The Yanks rolled a bad team out in Oakland with some good pitching. They used the preseason algorithm of six innings from the starter and then close the coffin with three innings from their holy bullpen trinity of Dellin Betances, Andrew Miller, and Arolids Chapman -- or "No Run DMC" as Jack Curry cleverly coined the trio. The Yanks are 16-1 when leading after six innings, and are 20-0 when leading after seven.

Unlike his predecessor, Joe Torre, who sapped every cell from the arms in his bullpen, Joe Girardi is considered more pitching prudent. But it's awfully tempting to send those three flamethrowers out every night, particularly when they look so potent.

The Yanks just don't have the horses in the rotation to spell their electric 'pen. So on the nights when the pitching firm of Betances, Miller, and Chapman is taking a breather, the rest of the team will breathe most uneasily. Indeed, only four of the club's 21 wins came without an appearance of one of those three fireballers. Case in point, the Bombers are 5-21 when they're tied or trailing after six innings.

Since the Yankees don't seem destined to score runs at record rates, they will need more and more good pitching, but can you trust this staff?

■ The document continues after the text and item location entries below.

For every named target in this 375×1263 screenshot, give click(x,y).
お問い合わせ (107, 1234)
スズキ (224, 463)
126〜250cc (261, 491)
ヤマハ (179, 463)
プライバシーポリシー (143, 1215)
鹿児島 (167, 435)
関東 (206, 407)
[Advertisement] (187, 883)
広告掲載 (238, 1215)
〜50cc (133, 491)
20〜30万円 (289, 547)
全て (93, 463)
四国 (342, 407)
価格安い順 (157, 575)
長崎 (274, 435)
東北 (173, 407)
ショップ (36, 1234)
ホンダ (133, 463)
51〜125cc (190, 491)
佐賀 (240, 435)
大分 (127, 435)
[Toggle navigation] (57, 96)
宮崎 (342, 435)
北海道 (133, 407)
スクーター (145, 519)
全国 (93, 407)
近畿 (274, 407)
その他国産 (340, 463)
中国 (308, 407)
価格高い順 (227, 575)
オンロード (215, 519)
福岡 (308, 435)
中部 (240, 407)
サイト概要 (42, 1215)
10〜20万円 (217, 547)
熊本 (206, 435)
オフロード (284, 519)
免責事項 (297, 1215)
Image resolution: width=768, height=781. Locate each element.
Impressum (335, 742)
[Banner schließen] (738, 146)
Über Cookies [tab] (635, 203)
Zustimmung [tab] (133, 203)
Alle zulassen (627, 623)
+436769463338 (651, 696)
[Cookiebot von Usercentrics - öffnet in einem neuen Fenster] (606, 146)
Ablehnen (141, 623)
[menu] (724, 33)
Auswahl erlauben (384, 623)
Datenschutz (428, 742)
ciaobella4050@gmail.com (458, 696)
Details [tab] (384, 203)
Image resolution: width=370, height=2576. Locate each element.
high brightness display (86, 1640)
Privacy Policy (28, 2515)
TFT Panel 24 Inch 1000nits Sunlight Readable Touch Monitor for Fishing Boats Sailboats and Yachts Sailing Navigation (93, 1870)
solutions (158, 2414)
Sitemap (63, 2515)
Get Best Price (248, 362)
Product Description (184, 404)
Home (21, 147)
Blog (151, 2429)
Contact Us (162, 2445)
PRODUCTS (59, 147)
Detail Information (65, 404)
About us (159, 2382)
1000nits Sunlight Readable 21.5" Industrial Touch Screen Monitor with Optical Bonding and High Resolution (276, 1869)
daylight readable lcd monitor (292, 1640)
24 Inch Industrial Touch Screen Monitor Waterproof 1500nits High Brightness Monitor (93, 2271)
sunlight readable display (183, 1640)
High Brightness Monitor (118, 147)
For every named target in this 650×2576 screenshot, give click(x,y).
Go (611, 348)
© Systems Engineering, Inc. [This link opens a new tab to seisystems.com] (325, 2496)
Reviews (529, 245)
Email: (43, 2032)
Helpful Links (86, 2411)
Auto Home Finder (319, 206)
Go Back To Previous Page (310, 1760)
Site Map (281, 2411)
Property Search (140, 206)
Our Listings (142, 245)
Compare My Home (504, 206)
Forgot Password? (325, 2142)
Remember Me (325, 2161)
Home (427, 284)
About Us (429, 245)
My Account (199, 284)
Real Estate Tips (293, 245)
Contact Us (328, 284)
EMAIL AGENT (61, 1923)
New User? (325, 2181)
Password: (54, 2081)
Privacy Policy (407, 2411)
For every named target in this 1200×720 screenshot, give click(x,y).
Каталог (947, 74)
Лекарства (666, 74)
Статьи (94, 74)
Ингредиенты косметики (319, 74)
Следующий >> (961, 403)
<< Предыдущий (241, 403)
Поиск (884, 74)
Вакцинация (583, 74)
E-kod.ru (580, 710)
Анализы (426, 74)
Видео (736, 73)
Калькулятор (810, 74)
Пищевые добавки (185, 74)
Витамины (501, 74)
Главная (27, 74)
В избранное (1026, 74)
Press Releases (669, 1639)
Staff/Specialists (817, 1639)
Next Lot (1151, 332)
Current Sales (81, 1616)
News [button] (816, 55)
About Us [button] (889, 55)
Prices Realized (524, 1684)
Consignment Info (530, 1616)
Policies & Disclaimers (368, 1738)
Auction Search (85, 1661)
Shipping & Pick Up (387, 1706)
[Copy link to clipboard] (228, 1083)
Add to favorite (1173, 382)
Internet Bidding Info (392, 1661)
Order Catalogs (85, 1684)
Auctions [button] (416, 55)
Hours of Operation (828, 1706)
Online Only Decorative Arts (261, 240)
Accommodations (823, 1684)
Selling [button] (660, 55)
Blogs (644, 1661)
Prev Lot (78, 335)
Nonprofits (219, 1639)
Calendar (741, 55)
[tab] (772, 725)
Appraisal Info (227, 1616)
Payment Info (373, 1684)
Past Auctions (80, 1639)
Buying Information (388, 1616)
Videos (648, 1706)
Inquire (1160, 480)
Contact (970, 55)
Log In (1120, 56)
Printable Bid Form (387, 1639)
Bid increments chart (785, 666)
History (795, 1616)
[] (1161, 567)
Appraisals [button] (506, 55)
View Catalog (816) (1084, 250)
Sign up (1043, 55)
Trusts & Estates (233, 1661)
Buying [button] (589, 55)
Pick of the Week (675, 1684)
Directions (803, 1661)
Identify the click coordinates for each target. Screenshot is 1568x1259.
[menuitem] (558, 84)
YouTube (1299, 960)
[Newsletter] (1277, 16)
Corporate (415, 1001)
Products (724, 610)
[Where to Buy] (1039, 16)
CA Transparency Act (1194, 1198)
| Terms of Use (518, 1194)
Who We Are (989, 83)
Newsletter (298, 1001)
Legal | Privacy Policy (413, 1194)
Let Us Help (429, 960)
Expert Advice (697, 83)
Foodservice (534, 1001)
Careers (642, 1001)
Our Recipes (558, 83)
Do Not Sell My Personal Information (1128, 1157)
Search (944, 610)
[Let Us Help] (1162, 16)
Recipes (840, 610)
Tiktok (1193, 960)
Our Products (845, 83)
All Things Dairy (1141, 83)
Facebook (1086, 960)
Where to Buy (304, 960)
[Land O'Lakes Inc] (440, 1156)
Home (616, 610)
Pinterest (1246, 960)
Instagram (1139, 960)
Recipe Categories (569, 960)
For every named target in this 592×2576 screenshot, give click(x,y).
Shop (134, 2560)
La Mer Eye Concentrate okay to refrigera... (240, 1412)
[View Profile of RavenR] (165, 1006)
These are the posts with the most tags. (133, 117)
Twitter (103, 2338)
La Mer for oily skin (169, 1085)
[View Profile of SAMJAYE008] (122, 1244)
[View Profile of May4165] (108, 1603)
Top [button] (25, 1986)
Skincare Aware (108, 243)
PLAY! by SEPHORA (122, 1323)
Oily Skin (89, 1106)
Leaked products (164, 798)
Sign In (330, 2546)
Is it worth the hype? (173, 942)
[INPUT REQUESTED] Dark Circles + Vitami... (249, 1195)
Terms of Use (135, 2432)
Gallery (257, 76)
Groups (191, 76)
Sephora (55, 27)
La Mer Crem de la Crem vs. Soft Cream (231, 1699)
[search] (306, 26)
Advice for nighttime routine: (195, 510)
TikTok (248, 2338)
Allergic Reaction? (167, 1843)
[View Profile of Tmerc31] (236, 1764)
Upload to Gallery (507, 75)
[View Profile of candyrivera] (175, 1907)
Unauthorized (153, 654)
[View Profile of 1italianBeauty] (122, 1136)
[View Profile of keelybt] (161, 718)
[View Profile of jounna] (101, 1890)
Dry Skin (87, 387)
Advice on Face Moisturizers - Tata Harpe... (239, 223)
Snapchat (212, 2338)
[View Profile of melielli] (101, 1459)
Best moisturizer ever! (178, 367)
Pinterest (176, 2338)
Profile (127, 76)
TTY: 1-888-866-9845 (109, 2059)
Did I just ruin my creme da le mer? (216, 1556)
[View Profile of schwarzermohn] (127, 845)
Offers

The good news is, the Yanks are 18-8 in games started by Masahiro Tanaka, Nathan Eovaldi, CC Sabathia, and Ivan Nova. That's a robust, .692 winning percentage. Bad news is, they are 3-14 in games started by Michael Pineda and Luis Severino, two of the younger bucks who were supposed to anchor the rotation.

And the ERA of the Yankees' rotation is one of the five worst in the American League.

So while we can all cheer for CC for his bulldog work ethic and courage while dealing with his alcoholism, he's still a hulking, aging man who will turn 36 in July and likely won't hold up all season, much less get stronger. Sabathia hasn't won 10 games in three years and hasn't been dominant in four.

Tanaka has a balky elbow that could snap anytime. And Nova is a proven, pitching head case. So there are more than enough variables to keep the Tums in arm's reach.

There have been some good signs this season, and some ominous ones. But take the good streaks and the bad streaks and you still have a team with 21 wins and 22 losses. It's been 23 years since the Yanks last lost more games than they won. Will this be the year they drown under the .500 waters?

We won't know in May. But either way, they're hovering around their mean, which will mean another forlorn fall in the Bronx. It doesn't take Polian to know an average club when you see one.